■ Exercício: Escreva a continuação do trecho sobre Raimundo Floriano, editor do almanaque, a partir da última frase apresentada.

■ Trecho apresentado:
━━━

Almanaque Raimundo Floriano
(Cultural, sem fins comerciais, lucrativos ou financeiros)


Raimundo Floriano de Albuquerque e Silva, Editor deste Almanaque, também conhecido como Velho Fulô, Palhaço Seu Mundinho e Mundico Trazendowski, nascido em Balsas , Maranhão, a 3 de julho de 1936, Católico Apostólico Romano, Contador, Oficial da Reserva do Exército Brasileiro, Funcionário Público aposentado da Câmara dos Deputados, Titular da Cadeira nº 10 da Academia Passa Disco da Música Nordestina, cuja patrona é a cantora Elba Ramalho, Mestre e Fundador da Banda da Capital Federal, Pesquisador da MPB, especializado em Velha Guarda, Música Militar, Carnaval e Forró, Cardeal Fundador da Igreja Sertaneja, Pioneiro de Brasília, Xerife nos Mares do Caribe, Cordelista e Glosador, Amigo do Rio das Balsas, Inventor da Descida de Boia, em julho de 1952, Amigo da Fanfarra do 1° RCG, autor dos livros O Acordo PDS/PTB, coletânea de charges, Sinais de Revisão e Regras de Pontuação, normativo, Do Jumento ao Parlamento, com episódios da vida real, De Balsas para o Mundo, centrado na navegação fluvial Balsas/Oceano Atlântico, Pétalas do Rosa, saga da Família Albuquerque e Silva, Memorial Balsense, dedicado à história de sua terra natal, e Caindo na Gandaia, humorístico apimentado, é casado, tem quatro filhos, uma nora, um genro e dois netos e reside em Brasília, Distrito Federal, desde dezembro de 1960.

━━━

■ Material:
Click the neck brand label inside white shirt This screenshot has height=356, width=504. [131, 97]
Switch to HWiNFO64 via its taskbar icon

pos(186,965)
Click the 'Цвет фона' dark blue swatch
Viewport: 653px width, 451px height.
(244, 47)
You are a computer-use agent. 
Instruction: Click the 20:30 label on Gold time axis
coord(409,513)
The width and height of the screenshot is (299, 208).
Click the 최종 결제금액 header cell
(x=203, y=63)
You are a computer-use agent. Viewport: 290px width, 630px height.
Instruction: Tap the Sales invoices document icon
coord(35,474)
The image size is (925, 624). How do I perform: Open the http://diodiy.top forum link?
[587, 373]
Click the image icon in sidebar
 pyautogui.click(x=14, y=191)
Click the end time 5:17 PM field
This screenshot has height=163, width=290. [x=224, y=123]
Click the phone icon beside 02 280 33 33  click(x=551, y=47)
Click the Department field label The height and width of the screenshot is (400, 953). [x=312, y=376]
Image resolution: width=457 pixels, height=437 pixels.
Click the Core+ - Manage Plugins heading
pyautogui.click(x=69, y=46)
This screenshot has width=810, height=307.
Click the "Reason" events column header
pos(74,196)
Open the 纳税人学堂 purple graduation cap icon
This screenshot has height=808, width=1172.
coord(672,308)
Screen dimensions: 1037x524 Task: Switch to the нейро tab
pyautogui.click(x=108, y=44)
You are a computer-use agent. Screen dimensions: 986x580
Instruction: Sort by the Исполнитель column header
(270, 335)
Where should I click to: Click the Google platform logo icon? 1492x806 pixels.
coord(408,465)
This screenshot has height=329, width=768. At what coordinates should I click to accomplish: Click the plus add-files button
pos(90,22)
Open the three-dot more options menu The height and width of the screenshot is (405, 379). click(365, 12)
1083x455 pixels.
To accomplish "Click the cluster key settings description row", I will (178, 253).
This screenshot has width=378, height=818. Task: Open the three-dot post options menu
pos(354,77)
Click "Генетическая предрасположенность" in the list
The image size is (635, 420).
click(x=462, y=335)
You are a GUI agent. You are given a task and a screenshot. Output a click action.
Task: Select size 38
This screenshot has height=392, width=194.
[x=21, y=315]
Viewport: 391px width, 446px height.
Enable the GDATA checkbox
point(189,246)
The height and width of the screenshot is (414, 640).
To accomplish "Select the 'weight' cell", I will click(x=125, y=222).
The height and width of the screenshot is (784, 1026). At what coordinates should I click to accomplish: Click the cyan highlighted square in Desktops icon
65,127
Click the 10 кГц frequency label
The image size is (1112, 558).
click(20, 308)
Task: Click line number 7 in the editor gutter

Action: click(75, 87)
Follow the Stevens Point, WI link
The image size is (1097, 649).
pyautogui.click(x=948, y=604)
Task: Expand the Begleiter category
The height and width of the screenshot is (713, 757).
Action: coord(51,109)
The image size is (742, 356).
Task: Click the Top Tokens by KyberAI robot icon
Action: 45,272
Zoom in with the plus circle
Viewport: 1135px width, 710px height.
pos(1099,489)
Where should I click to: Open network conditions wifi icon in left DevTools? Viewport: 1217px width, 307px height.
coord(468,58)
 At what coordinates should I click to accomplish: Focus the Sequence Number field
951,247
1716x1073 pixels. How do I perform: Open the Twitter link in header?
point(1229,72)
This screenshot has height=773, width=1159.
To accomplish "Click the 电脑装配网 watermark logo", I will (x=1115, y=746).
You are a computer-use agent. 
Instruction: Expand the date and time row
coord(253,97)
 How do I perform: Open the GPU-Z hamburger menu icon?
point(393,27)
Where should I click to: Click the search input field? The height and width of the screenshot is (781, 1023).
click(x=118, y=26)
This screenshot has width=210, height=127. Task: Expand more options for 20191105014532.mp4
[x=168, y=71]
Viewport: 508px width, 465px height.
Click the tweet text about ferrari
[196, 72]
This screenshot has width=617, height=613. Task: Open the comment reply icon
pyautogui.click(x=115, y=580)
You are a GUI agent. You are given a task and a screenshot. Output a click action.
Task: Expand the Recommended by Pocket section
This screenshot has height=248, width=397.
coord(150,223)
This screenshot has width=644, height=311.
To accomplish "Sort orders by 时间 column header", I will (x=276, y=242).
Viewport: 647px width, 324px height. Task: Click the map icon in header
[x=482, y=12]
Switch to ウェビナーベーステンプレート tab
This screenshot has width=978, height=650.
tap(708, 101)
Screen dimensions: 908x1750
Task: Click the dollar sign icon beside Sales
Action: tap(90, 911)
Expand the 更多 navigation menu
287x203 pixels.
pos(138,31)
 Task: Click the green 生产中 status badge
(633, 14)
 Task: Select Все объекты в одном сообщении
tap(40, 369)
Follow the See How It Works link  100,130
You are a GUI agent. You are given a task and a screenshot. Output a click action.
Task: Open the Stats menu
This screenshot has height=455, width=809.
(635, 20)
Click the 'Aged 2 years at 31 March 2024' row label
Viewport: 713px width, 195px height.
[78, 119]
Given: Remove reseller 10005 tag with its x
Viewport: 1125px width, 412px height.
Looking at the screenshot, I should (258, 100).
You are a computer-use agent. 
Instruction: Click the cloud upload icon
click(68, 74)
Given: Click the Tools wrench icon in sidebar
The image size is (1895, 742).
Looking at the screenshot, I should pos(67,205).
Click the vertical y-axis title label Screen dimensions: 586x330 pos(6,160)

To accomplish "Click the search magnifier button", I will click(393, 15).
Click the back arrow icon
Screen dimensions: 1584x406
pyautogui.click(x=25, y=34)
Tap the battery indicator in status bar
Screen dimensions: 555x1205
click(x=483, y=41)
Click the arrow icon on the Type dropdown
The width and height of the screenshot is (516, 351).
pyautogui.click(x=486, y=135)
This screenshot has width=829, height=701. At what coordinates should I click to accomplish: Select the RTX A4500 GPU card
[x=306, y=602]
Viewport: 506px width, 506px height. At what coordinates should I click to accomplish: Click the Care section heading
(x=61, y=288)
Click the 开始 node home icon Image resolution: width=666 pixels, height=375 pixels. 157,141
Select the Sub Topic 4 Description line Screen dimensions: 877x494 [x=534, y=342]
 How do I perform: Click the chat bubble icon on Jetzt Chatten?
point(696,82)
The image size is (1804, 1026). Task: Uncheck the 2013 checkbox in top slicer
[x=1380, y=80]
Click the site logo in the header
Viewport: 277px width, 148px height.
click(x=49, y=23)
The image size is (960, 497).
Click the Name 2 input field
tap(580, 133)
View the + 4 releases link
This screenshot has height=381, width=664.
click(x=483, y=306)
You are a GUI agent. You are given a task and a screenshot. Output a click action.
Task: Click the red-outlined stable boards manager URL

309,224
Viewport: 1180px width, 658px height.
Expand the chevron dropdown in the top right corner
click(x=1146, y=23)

━━━

■ Resposta:
De Balsas Para o Mundo quinta, 09 de março de 2017

O VAPOR

O VAPOR

Raimundo Floriano

 

 

 Vapor 15 de Novembro - Acervo Teodoro Sobral Neto

 

            O vapor é um tipo de barco com casco de aço, equipado com caldeira a lenha, propelido por máquina a vapor – daí o nome – acoplada a uma roda provida de palhetas que funcionam como remos, para dar-lhe impulsão, instalada na popa, num conjunto denominado caixa de roda. Tem dois andares ou conveses. O convés inferior é destinado à tripulação e às máquinas; o superior, ao comandante, ao prático e aos passageiros. Sua função principal é rebocar barcas repletas de mercadorias, e também de passageiros, chegando algumas delas a transportar cerca de 100 toneladas. Tem instalado na sua proa um possante guincho, usado nas constantes espiadas, operação sobre a qual mais adiante explanarei.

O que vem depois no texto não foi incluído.